Tree data structure in Mathematica

wolfram-mathematica

I have used mathematica mostly as a mathematics workbench and for writing relatively small ad-hoc programs. I am however designing a system which I intend to program in Mathematica. I need to store data in a tree, and search and traverse the tree. Although I know how to implement a tree, I prefer standard, tested code. I looked at what sort of packages there are for basic datastructures at the Mathematica users wiki. I have found none, although there is a small example in the Mathematica documentation.

Now to my question(s):

  1. Is there an ( open source ) package for data structures available somewhere?

  2. What approach have you used with regard to data structures? Gradually developing your own util package?
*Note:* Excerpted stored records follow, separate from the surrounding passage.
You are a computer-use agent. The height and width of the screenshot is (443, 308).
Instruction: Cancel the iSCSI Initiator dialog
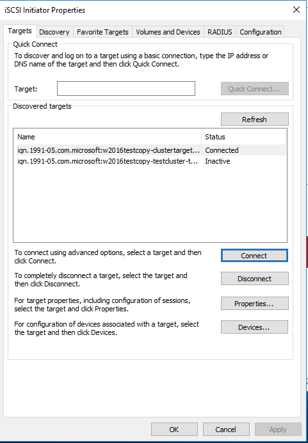(226, 430)
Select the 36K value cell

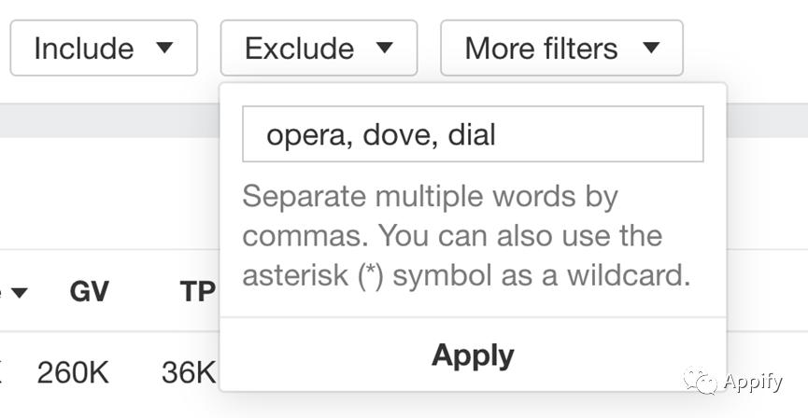[x=189, y=373]
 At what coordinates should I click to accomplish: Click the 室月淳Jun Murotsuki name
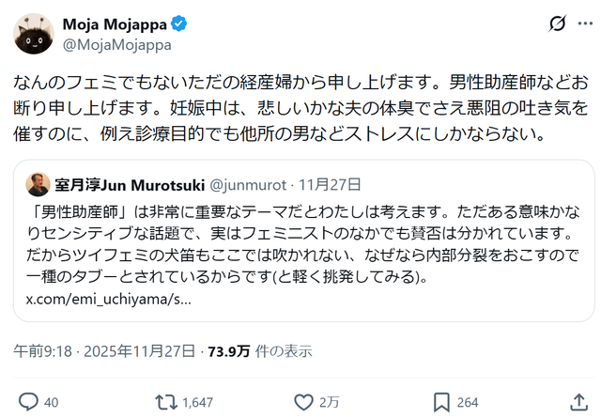coord(130,185)
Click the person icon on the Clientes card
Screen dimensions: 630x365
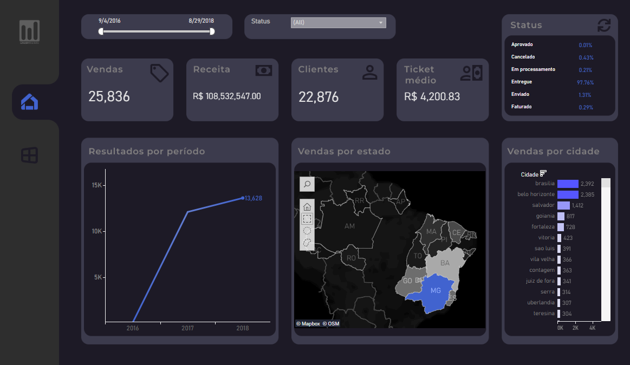pos(369,71)
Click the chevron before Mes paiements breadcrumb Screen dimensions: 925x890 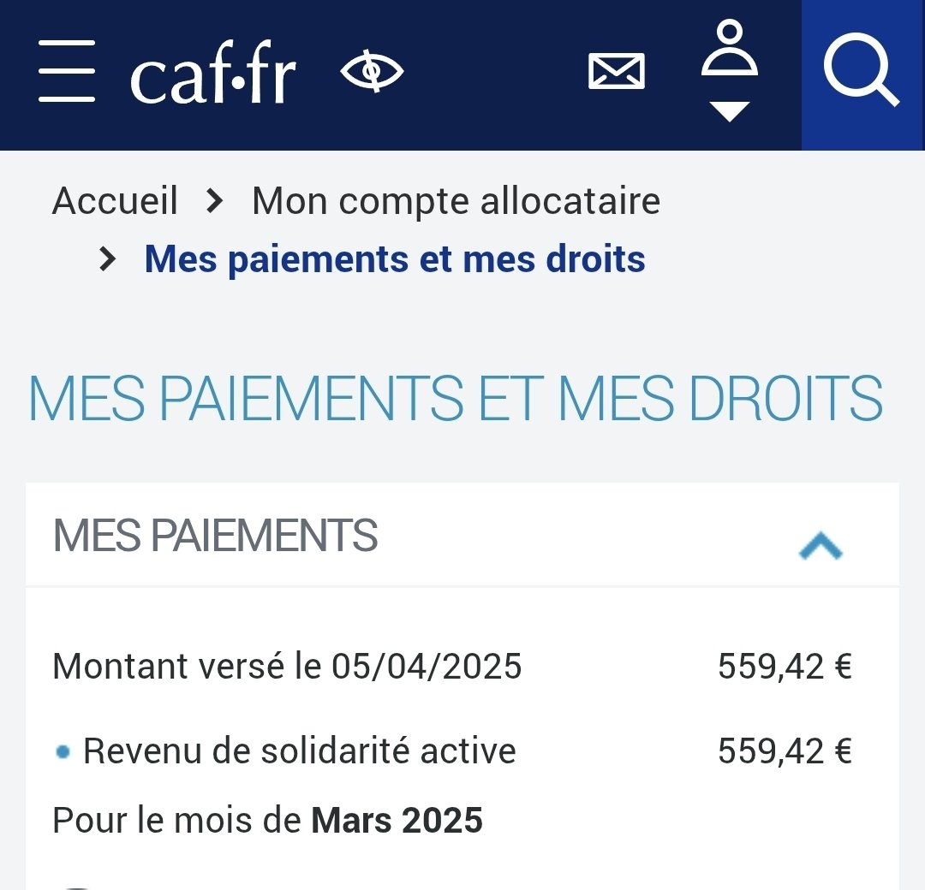tap(107, 259)
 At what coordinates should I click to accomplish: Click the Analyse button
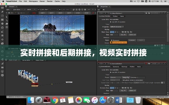pyautogui.click(x=132, y=40)
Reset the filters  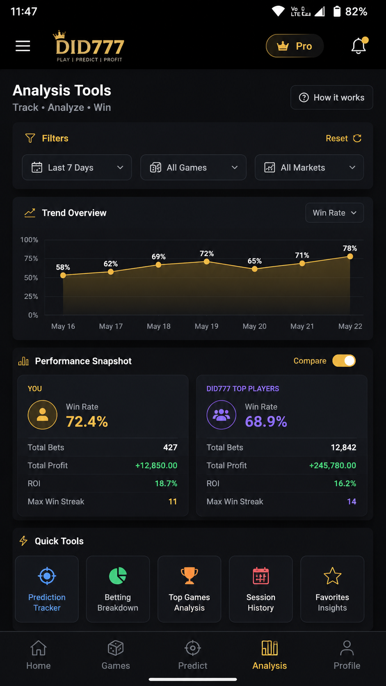coord(344,138)
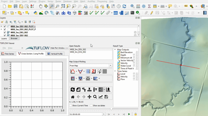Select M08_5m_EXG_002 in Open Results
The image size is (208, 116).
pyautogui.click(x=78, y=52)
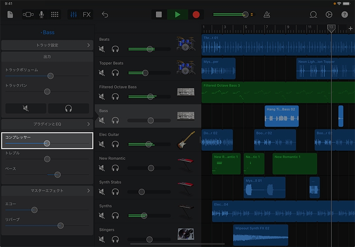Expand プラグインとEQ section

pyautogui.click(x=47, y=124)
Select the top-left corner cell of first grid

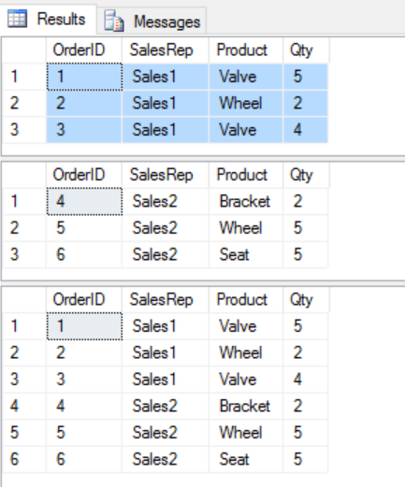pos(24,50)
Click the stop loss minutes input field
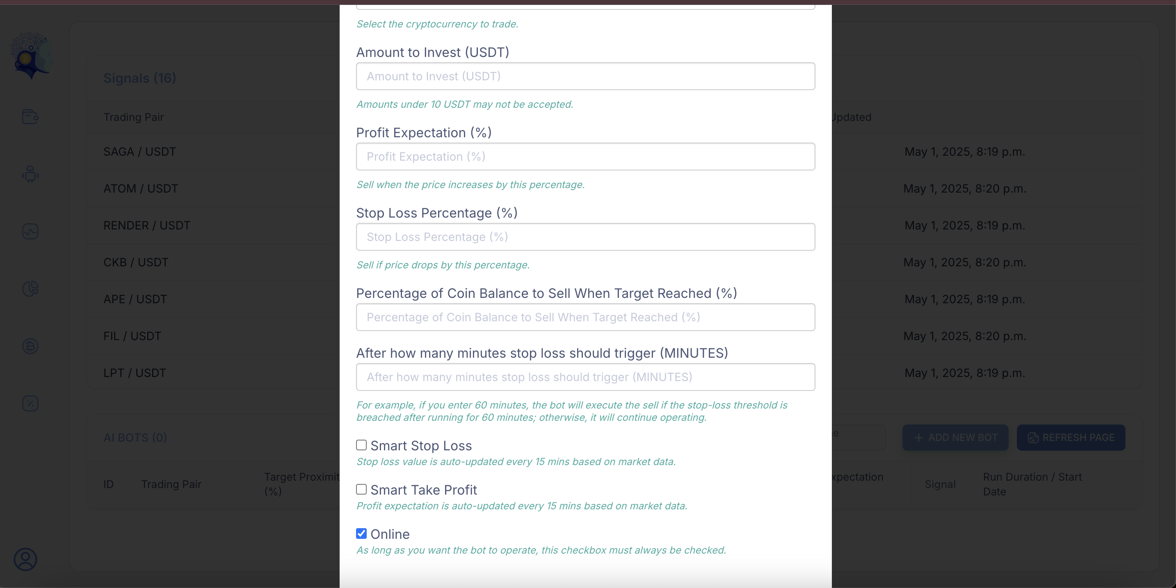 585,377
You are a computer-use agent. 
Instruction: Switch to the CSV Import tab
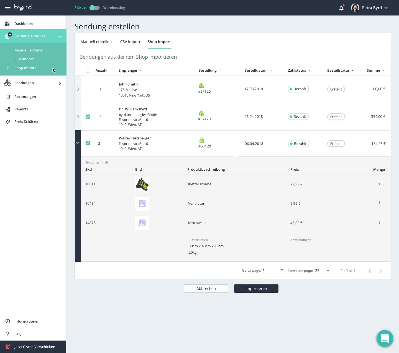[130, 42]
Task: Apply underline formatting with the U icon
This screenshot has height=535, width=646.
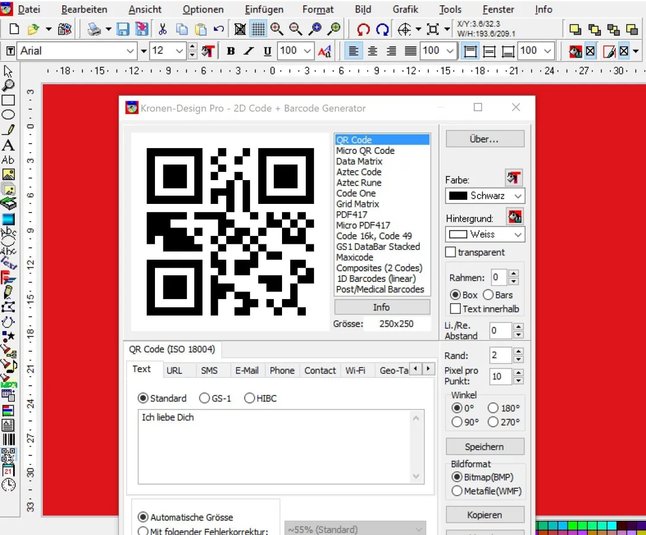Action: pos(267,51)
( Not a question, just a remark. Maybe… the lack of ( lots of available ) open source packages is the reason why Mathematica doesn't have the momentum it deserves. A chicken / egg issue, I am afraid. )

Best Answer

In Mathematica, most of what you do is based on expressions. Expressions naturally have the tree structure. For depth-first traversals (which are probably most common), you can then use functions like Scan,Map, Cases etc. The difference w.r.t the more traditional languages is that there is no simple way to preserve the identity of individual node in an expression tree, since there are no pointers in Mathematica. Also, many operations on expressions that are idiomatic in Mathematica would copy the entire expression when you only need to modify it in a few places, because expressions are immutable.

Using immutable Mathematica expressions as trees still has several advantages. One is that, because they are immutable, it is easy to understand what they store by just looking at them (state and behavior are not mixed). Another is that there are efficient and generic functions such as Map, MapIndexed or Scan, that traverse them. For example, the visitor design pattern is invisible - it is just Map[f,tree,Infinity], built into the langauge. Also, there are built-in functions such as Cases, Replace, ReplaceAll, etc, which allow one to write very concise and declarative code to destructure trees, find pieces of trees with certain syntax or satisfying some condition, etc. Since trees are not restricted to only be built from lists and be built from different heads, one can effectively use this to write very concise tree-processing code. Finally, a freedom to very easily build any tree structure you want makes it much easier to perform experiments and prototype things, in the spirit of exploratory and bottom-up programming, which shortens the development cycle and ultimately leads to better designs.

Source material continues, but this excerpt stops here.